Extracted data entries
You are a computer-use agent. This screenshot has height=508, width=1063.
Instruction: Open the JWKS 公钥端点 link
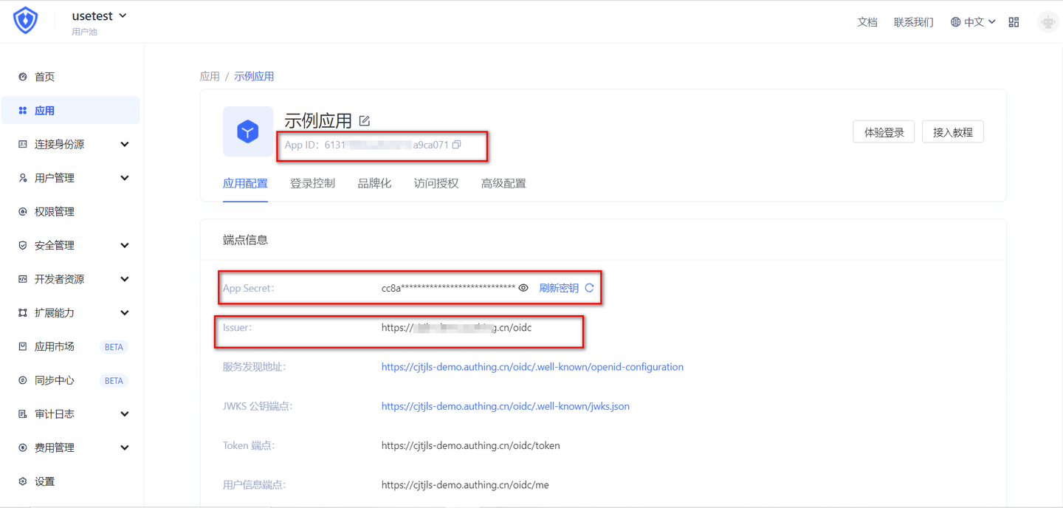pos(505,405)
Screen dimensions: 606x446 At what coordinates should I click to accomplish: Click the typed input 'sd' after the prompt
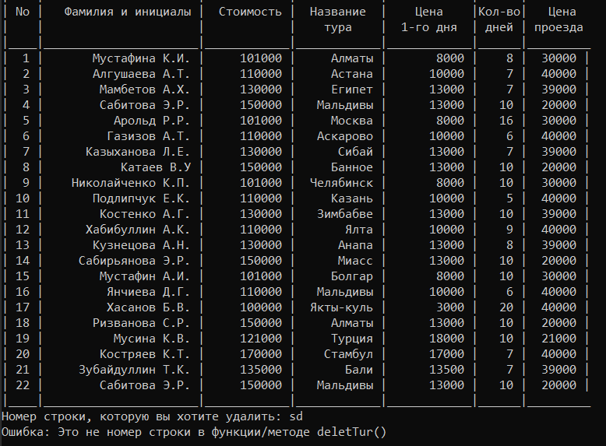[x=296, y=416]
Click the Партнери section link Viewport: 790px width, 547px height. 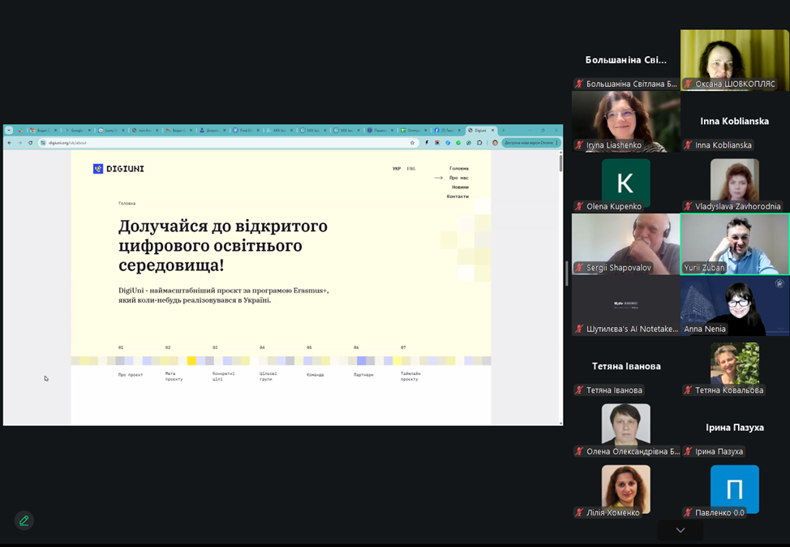pos(363,375)
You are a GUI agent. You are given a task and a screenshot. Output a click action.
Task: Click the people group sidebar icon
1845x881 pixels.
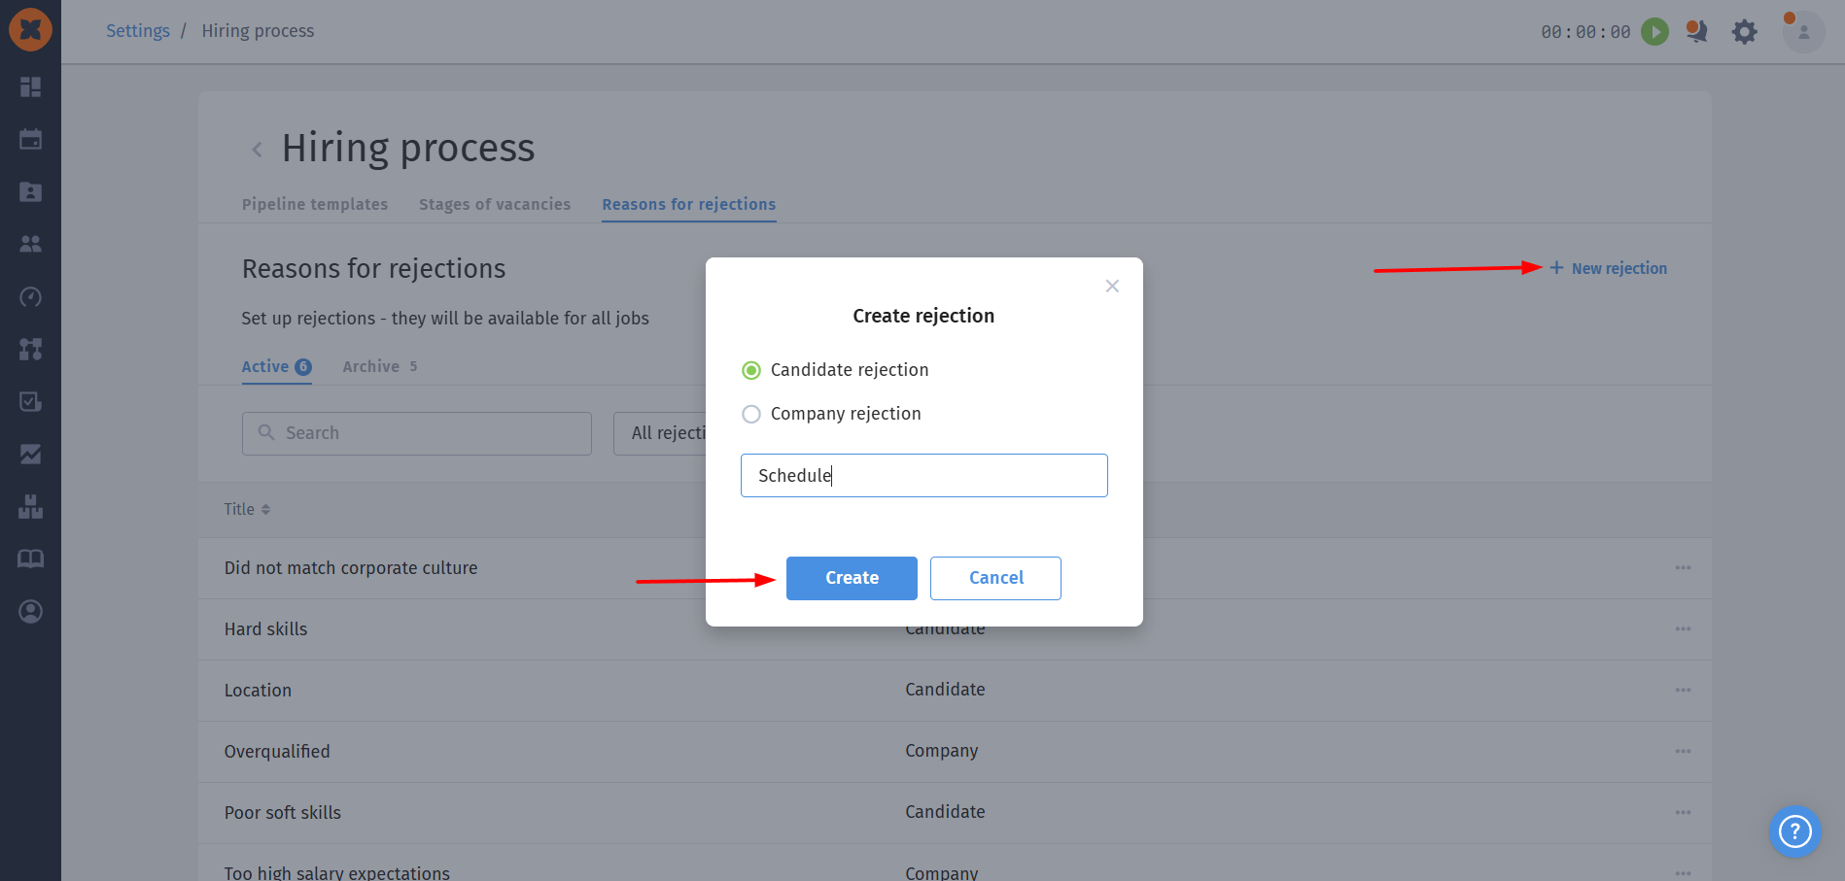coord(30,244)
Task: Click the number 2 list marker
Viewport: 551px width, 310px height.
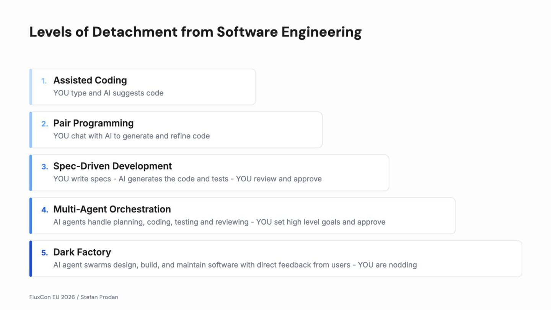Action: click(x=44, y=124)
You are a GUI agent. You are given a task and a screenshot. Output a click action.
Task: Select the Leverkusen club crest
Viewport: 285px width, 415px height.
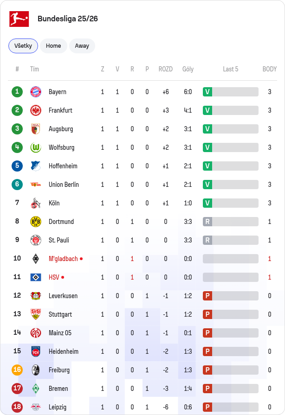36,296
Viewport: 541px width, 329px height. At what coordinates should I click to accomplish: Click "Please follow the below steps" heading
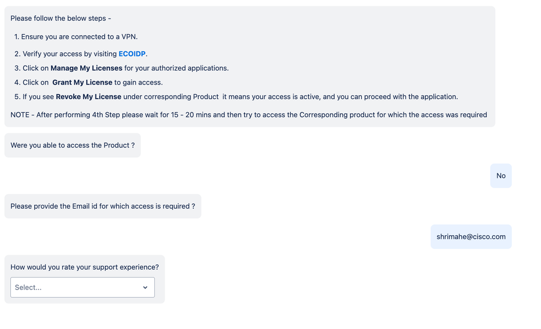tap(61, 18)
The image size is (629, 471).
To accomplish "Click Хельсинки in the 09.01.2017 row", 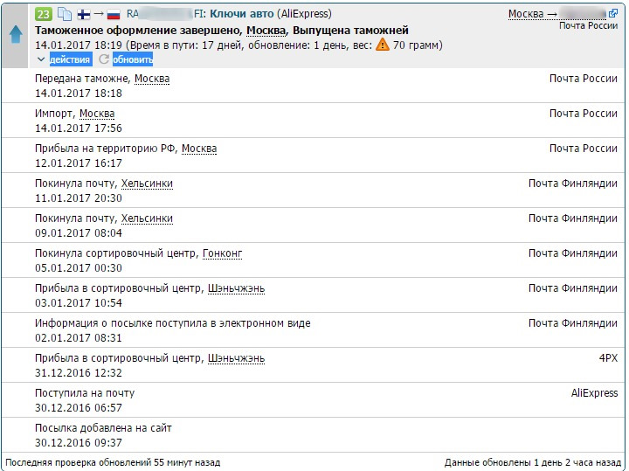I will (x=147, y=218).
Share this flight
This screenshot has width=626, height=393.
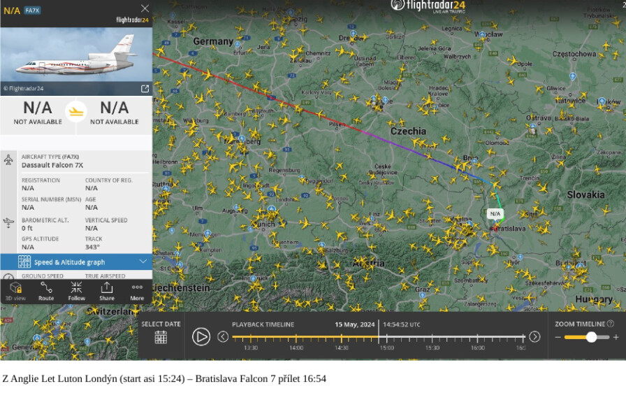point(106,291)
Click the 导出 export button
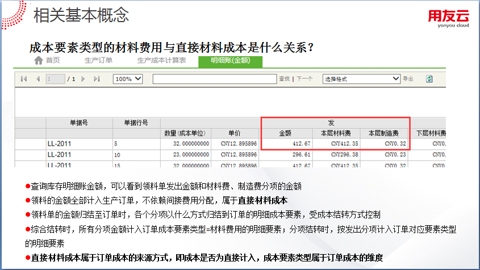Image resolution: width=480 pixels, height=270 pixels. click(x=408, y=79)
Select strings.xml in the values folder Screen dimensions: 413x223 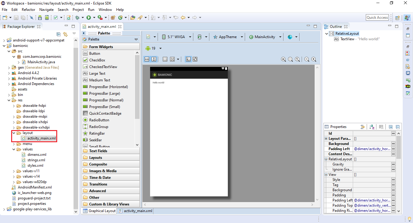pyautogui.click(x=36, y=160)
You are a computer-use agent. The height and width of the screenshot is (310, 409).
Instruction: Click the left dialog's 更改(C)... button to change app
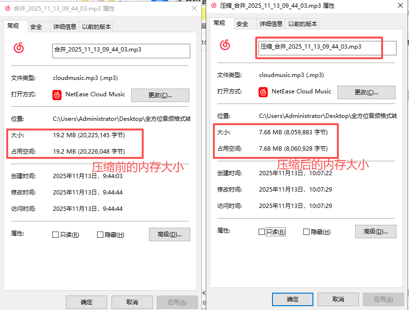pyautogui.click(x=160, y=95)
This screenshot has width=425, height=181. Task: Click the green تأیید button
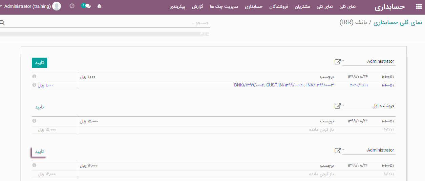click(39, 63)
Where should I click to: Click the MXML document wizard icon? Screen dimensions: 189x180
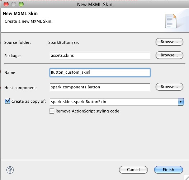[171, 21]
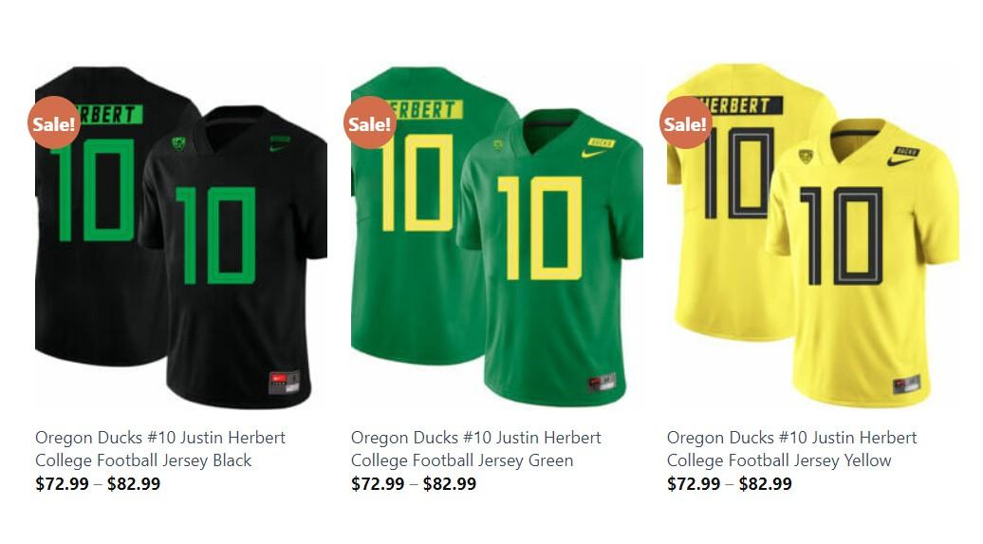Open the Justin Herbert Jersey Black product title
983x544 pixels.
(159, 449)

▶ THE PROBLEM
Show all of the lines above in which "computer" is present.

▶ RESULT
You are a computer-use agent. This screenshot has height=508, width=1063.
You are a computer-use agent. The height and width of the screenshot is (310, 409).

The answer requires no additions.